Why did you feel compelled to take on that issue?

I founded HALOSCOPE in 2017, after multiple publications I worked for as a music critic folded. Working in those spaces as a high school student was an exciting and rewarding experience, but a deeply uncertain one— me and many of my peers were all teenage girls, freelancing and working without proper protections on the stories we were covering. In response to that insecurity, I initially started HALOSCOPE as a small zine and web publication, designed to be an experimental Gen-Z driven community. Three years later, HALOSCOPE has radically transformed into a truly boundless platform for the exchange, interpretation, and dissection of ideas by young creatives. 

What inspired you to launch your social venture through CUBE at the Campus Y?

Reflexive, accessible media is, at its heart, a social issue. Many publications do not make the necessary appropriations to amplify the voices of marginalized groups, or reflect those voices on their staff and in their leadership. CUBE has always existed as a landscape where young innovators committed to social good can come together to create something new and necessary— the exact stories we aim to tell at HALOSCOPE.

What do you hope to achieve during your CUBE residency?

 

Our unique capacities as a digital, print, social, and physical space enable our ability to disregard limits and to produce, expand, and evolve freely. Through CUBE, we’re hoping to expand HALOSCOPE’S reach and the stories we’re able to tell— not just in news and reporting, but in video, audio, and event programming, too.

What social impact do you hope to have with your venture?

With a staff composed of artists, graphic designers, photographers, writers, reporters, and even more genre-defying creators from 30+ countries around the globe, we hope that, through community and collaboration, we’ll be able to transform the media industry into one that’s wholly more accessible for all. 

What motivates you to be a student entrepreneur?

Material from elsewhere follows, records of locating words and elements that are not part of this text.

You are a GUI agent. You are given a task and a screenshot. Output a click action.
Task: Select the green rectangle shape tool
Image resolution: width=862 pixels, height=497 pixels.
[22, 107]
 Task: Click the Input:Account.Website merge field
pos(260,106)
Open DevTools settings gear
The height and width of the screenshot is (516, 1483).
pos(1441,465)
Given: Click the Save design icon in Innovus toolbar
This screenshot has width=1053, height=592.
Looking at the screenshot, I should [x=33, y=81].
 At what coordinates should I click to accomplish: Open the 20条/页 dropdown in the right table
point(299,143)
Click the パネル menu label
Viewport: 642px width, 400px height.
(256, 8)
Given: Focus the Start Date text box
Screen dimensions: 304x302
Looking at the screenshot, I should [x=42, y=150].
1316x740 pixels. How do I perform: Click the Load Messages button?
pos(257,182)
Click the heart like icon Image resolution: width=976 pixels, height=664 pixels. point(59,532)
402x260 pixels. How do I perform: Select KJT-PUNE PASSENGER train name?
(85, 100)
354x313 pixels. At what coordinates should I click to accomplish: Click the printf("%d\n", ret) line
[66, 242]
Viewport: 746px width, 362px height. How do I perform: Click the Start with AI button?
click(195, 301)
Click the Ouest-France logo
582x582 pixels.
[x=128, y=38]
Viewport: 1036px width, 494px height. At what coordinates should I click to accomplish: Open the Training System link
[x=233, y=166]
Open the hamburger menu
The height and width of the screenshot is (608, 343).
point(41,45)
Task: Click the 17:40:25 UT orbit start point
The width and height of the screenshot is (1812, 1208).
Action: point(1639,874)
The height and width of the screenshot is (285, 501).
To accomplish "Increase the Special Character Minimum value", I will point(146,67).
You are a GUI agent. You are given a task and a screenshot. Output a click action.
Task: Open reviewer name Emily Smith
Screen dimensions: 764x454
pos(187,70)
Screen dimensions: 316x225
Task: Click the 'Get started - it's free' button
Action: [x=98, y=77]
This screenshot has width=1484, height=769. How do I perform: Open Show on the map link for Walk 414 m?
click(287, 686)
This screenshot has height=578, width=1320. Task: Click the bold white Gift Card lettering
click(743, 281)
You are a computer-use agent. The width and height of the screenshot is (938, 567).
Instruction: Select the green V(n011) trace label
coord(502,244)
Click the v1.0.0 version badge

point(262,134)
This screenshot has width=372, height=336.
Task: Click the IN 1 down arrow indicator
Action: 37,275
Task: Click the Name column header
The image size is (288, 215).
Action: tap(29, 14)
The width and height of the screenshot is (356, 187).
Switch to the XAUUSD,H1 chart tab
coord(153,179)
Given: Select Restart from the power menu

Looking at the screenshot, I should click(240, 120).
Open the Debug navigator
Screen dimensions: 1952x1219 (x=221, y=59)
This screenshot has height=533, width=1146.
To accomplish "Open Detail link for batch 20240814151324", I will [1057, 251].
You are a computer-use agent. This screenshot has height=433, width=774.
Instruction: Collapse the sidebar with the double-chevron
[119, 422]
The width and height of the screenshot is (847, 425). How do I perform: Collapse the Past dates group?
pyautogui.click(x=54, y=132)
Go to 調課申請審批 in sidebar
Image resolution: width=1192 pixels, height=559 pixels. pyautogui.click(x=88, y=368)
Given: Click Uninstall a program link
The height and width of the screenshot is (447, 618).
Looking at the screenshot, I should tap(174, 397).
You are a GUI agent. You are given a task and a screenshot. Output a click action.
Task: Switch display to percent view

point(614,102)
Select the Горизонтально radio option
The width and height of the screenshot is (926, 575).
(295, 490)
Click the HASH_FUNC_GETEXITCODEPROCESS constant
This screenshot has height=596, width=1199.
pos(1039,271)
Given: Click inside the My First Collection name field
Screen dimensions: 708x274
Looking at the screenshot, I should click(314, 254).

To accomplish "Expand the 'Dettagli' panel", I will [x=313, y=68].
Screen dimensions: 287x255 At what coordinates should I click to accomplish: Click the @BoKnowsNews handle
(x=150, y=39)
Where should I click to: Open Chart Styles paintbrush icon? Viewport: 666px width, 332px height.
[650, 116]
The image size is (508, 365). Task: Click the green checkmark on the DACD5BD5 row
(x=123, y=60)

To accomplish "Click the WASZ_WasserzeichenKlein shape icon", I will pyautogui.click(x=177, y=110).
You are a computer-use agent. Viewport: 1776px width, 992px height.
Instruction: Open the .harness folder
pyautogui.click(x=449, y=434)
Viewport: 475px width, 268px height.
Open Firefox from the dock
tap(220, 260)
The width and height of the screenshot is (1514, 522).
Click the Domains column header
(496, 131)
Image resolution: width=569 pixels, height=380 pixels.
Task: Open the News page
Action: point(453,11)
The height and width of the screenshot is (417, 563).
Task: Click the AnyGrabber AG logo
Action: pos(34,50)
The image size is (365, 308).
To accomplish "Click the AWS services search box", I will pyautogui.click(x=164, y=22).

I’ve always been motivated by people’s stories, especially the joy and optimism of young reporters and creatives who work with us here at HALOSCOPE. Watching people get to have experiences not dissimilar from my own when I was doing on-the-ground reporting, but doing so in a very safe, collaborative space, has been such a rewarding feeling. It’s what keeps me energized and excited to grow the expanse of what digital media can do.